Input for this task section start
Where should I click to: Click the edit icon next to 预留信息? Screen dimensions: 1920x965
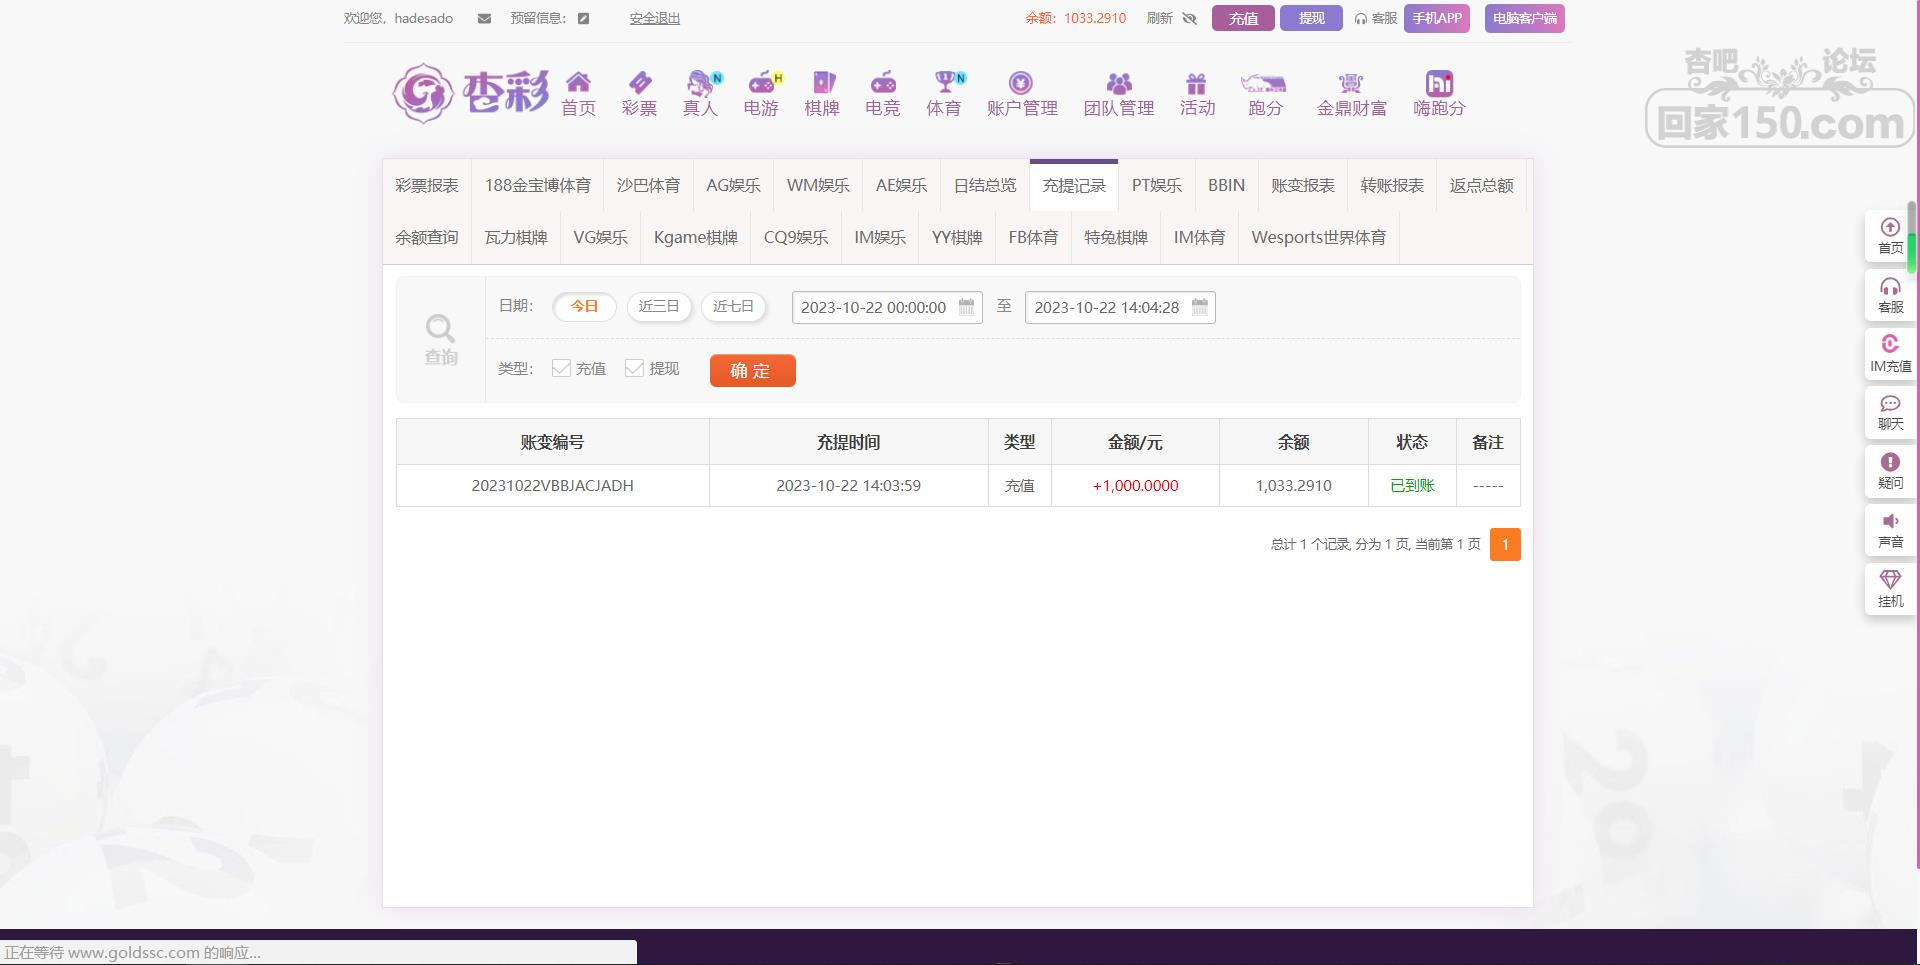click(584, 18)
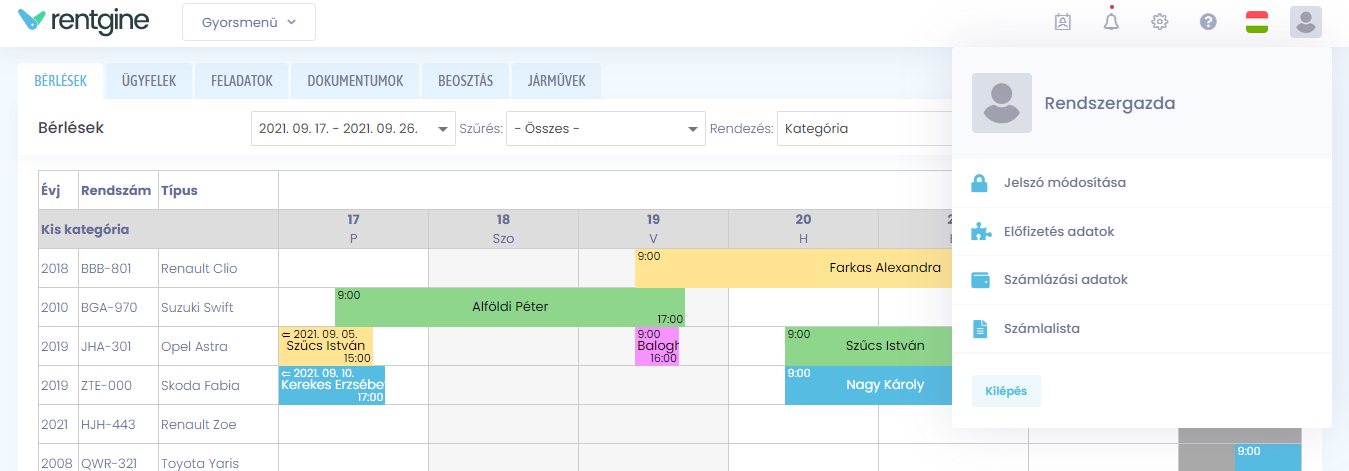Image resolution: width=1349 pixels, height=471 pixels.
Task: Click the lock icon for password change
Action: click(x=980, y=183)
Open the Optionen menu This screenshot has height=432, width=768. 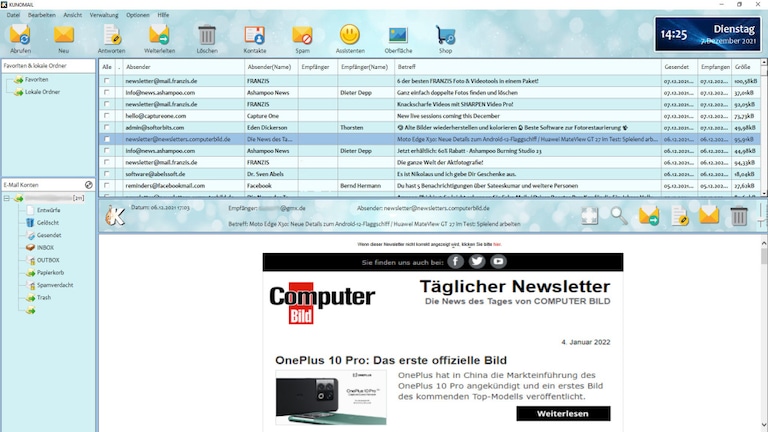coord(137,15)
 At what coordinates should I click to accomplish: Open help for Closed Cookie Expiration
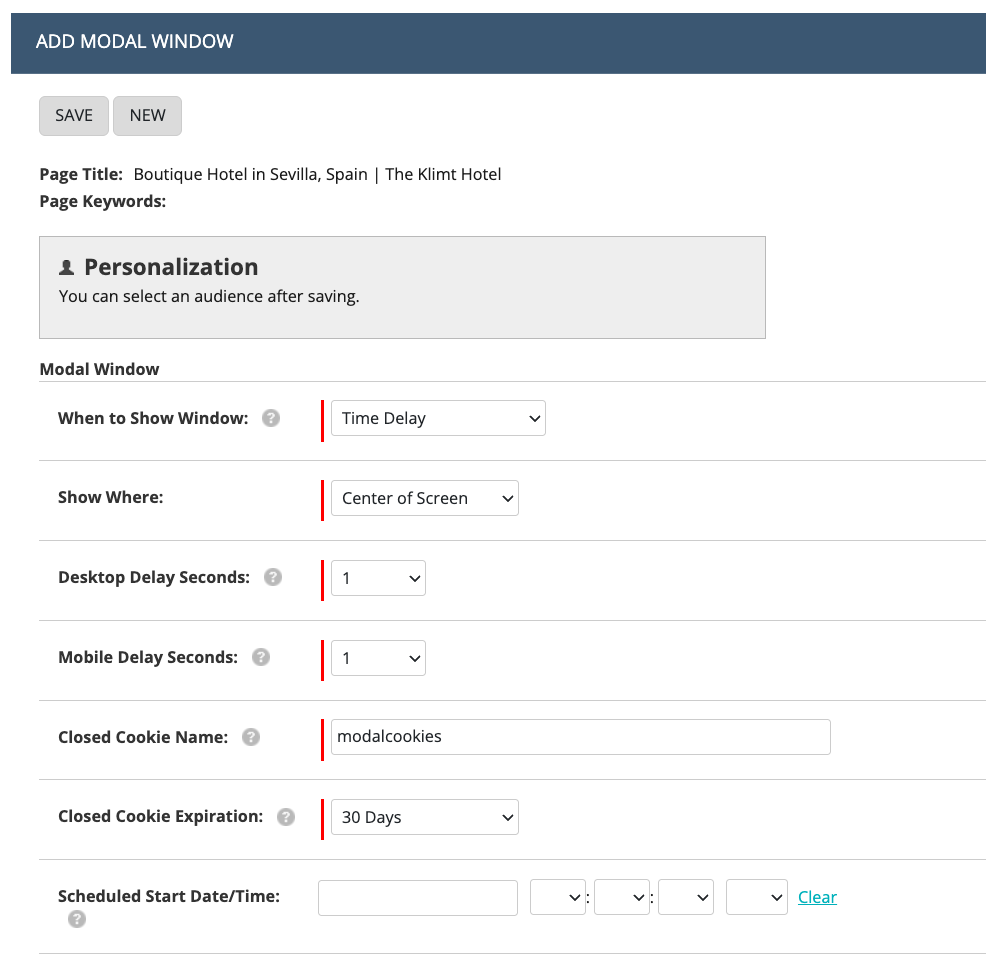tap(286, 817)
Input for this task section end
Work task: Repeat exactly the lines in the entries from the one containing "At what coordinates" to the final line, inclusive, and nothing beyond them; skip pictures.

Output for this task:
 At what coordinates should I click to accomplish: Open help for Closed Cookie Expiration
tap(286, 817)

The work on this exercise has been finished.